§ Task list
**1)** Answer these questions using the passage on Keynes, Hayek, and deflation, one answer per line:
(a) According to the passage, how did Keynes live and die?
(b) Who is cited for a point made in a JMCB article?
(c) What did Hayek's monetary policy norm prescribe?
**2)** Using the passage on Keynes, Hayek, and deflation, explain in one to three sentences why Hayek and Robbins's warnings against monetary over-expansion did not amount to indifference toward a shrinking money stock.
**3)** Extend the passage on Keynes, Hayek, and deflation by writing what comes after its final sentence.

***** Source passage *****

To the question: What do you do in a deflation, Keynes offered an answer. He intended his answer as a means to preserve exactly the kind of spontaneous order praised by Hayek. Keynes lived and died a liberal in the old sense of the term. There are many criticisms of the Keynesian answer, mostly having to do with that long term that he so famously shrugged off. But some answer is better than no answer – and much better than the answer offered by the modern self-described Hayekians.
I don’t know about “modern, self described Hayekians” (actually I do, but I don’t want to speak for them), but this wasn’t Hayek’s position at all. As Larry White has pointed out in a JMCB article:
The Hayek-Robbins (“Austrian”) theory of the business cycle did not in fact prescribe a monetary policy of “liquidationism” in the sense of doing nothing to prevent a sharp deflation. Hayek and Robbins did question the wisdom of re-inflating the price level after it had fallen from what they regarded as anunsustainable level (given a fixed gold parity) to a sustainable level. They did denounce, as counterproductive, attempts to bring prosperity through cheap credit. But such warnings against what they regarded as monetary over-expansion did not imply indifference to severe income contraction driven by a shrinking money stock and falling velocity. Hayek’s theory viewed the recession as an unavoidable period of allocative corrections, following an unsustainable boom period driven by credit expansion and characterized by distorted relative prices. General price and income deflation driven by monetary contraction was neither necessary nor desirable for those corrections. Hayek’s monetary policy norm in fact prescribed stabilization of nominal income rather than passivity in the face of its contraction.

***** Dataset records *****

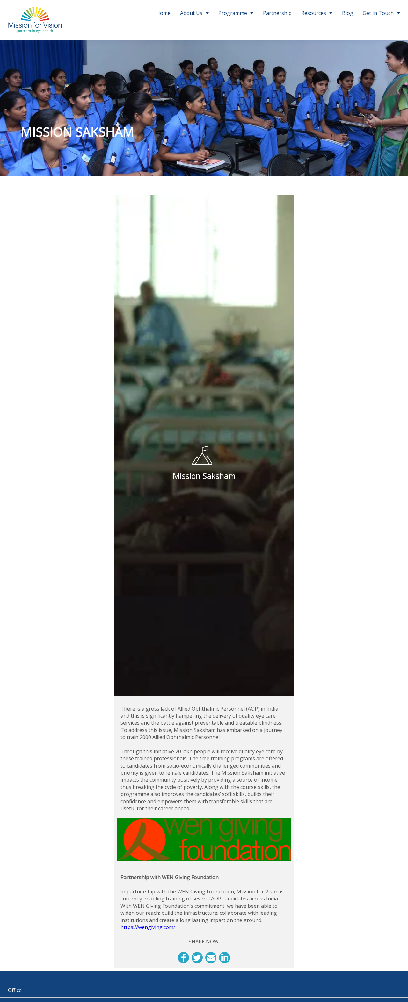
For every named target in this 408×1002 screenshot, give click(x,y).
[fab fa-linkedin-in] (224, 957)
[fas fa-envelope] (210, 957)
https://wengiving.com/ (147, 927)
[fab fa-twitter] (197, 957)
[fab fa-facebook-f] (183, 957)
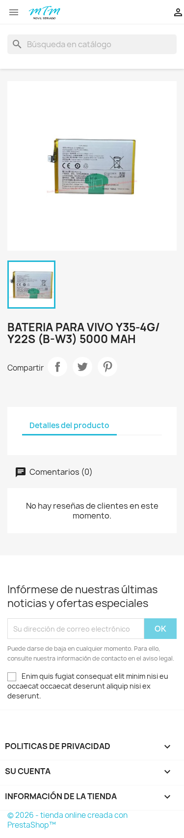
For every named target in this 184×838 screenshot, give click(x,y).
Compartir (57, 366)
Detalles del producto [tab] (69, 425)
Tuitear (82, 366)
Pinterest (107, 366)
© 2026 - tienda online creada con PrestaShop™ (67, 820)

*****

§ Results
**1)**
(a) He lived and died a liberal in the old sense of the term.
(b) Larry White.
(c) Stabilization of nominal income rather than passivity in the face of its contraction.

**2)** Hayek's theory treated the recession as an unavoidable period of allocative corrections after an unsustainable, credit-driven boom with distorted relative prices. General price and income deflation driven by monetary contraction was neither necessary nor desirable for those corrections. His policy norm therefore called for stabilizing nominal income rather than staying passive while it contracted.

**3)**
The bolded line is important, because if you take the Sumnerian theory of the Great Recession seriously, or even the most common explanation of events leading to the Great Contraction (’29-’32), the problem is that the monetary authority (the Federal Reserve) allowed NGDP expectations to fall off a cliff in late 2008 by passively tightening monetary policy…and that is exactly the opposite of what Hayek would have considered proper macroeconomic stabilization policy. As I understand Hayek’s NGDP rule, the central bank should stabilize M for any given V, consistent with zero aggregate growth in in the price level (PY), which would result in the type of deflationary growth that Hayek (and George Selgin) advocated.
No need to take White’s interpretation, though, here’s Hayek himself, agreeing with Keynes on the matter of deflation (though not the prescription of government expenditure, which is redundant with a NGDP level target):
On the first issue — whether to use one’s money or whether to hoard it — there is no important difference between us. It is agreed that hording money, whether in cash or in idle balances, is deflationary in its effects. No one thinks that deflation is in itself desirable.
Really, on the issue of monetary policy, I see Keynes and Hayek arguing together against the ever-popular real-bills doctrine
The debate about central planning was indeed contemporary in the 30′s, and today I think many libertarians don’t recognize or appreciate the extent to which we’ve won on that point…Hayek, indeed had a good (and I believe superior) answer to Keynesian fiscal policy…but you unfortunately won’t find it in the Keynes/Hayek video.
Note: I’m not foremost expert on Hayek, but I’m sure that if Greg Ransom (and others!) reads this blog, he will correct my errors in the comments!
Update: Tyler Cowen makes the same point in a single sentence…bet you wish I had put this update at the top ;].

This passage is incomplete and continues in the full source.